Exercise directions –
Nothing but the data itself, reproduced exactly, is the expected answer.
====================
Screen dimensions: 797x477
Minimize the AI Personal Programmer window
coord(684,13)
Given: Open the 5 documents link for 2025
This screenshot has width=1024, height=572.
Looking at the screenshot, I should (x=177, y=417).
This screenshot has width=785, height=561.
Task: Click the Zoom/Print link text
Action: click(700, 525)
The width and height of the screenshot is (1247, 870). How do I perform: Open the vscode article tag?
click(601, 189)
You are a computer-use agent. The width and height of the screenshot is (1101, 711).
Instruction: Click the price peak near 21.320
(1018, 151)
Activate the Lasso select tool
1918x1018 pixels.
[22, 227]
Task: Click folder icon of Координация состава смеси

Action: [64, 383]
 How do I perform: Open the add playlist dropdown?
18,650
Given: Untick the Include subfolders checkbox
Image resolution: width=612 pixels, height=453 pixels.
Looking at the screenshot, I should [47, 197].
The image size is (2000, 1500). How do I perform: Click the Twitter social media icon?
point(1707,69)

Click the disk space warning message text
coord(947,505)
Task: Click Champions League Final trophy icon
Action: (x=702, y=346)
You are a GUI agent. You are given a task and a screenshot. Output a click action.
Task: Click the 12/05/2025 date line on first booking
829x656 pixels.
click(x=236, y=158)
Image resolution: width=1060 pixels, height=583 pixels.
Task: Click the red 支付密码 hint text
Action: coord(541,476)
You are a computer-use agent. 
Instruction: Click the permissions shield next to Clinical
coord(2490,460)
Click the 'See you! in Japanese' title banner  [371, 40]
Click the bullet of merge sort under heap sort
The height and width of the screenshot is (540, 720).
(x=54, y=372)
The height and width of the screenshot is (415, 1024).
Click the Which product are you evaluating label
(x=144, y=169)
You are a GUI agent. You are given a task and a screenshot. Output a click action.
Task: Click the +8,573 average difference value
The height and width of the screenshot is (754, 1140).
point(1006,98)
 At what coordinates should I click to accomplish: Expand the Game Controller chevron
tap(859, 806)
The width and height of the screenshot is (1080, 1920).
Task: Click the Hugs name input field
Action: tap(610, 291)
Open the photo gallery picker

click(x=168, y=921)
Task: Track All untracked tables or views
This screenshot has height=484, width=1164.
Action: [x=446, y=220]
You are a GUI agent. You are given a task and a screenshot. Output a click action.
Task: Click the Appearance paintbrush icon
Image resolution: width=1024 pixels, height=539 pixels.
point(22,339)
====================
Response area –
Screen dimensions: 797x477
Minimize the AI Personal Programmer window
coord(684,13)
Given: Open the 5 documents link for 2025
This screenshot has width=1024, height=572.
Looking at the screenshot, I should (x=177, y=417).
This screenshot has width=785, height=561.
Task: Click the Zoom/Print link text
Action: click(700, 525)
The width and height of the screenshot is (1247, 870). How do I perform: Open the vscode article tag?
click(601, 189)
You are a computer-use agent. The width and height of the screenshot is (1101, 711).
Instruction: Click the price peak near 21.320
(1018, 151)
Activate the Lasso select tool
1918x1018 pixels.
[22, 227]
Task: Click folder icon of Координация состава смеси

Action: [64, 383]
 How do I perform: Open the add playlist dropdown?
18,650
Given: Untick the Include subfolders checkbox
Image resolution: width=612 pixels, height=453 pixels.
Looking at the screenshot, I should [47, 197].
The image size is (2000, 1500). How do I perform: Click the Twitter social media icon?
point(1707,69)

Click the disk space warning message text
coord(947,505)
Task: Click Champions League Final trophy icon
Action: (x=702, y=346)
You are a GUI agent. You are given a task and a screenshot. Output a click action.
Task: Click the 12/05/2025 date line on first booking
829x656 pixels.
click(x=236, y=158)
Image resolution: width=1060 pixels, height=583 pixels.
Task: Click the red 支付密码 hint text
Action: coord(541,476)
You are a computer-use agent. 
Instruction: Click the permissions shield next to Clinical
coord(2490,460)
Click the 'See you! in Japanese' title banner  [371, 40]
Click the bullet of merge sort under heap sort
The height and width of the screenshot is (540, 720).
(x=54, y=372)
The height and width of the screenshot is (415, 1024).
Click the Which product are you evaluating label
(x=144, y=169)
You are a GUI agent. You are given a task and a screenshot. Output a click action.
Task: Click the +8,573 average difference value
The height and width of the screenshot is (754, 1140).
point(1006,98)
 At what coordinates should I click to accomplish: Expand the Game Controller chevron
tap(859, 806)
The width and height of the screenshot is (1080, 1920).
Task: Click the Hugs name input field
Action: tap(610, 291)
Open the photo gallery picker

click(x=168, y=921)
Task: Track All untracked tables or views
This screenshot has height=484, width=1164.
Action: [x=446, y=220]
You are a GUI agent. You are given a task and a screenshot. Output a click action.
Task: Click the Appearance paintbrush icon
Image resolution: width=1024 pixels, height=539 pixels.
point(22,339)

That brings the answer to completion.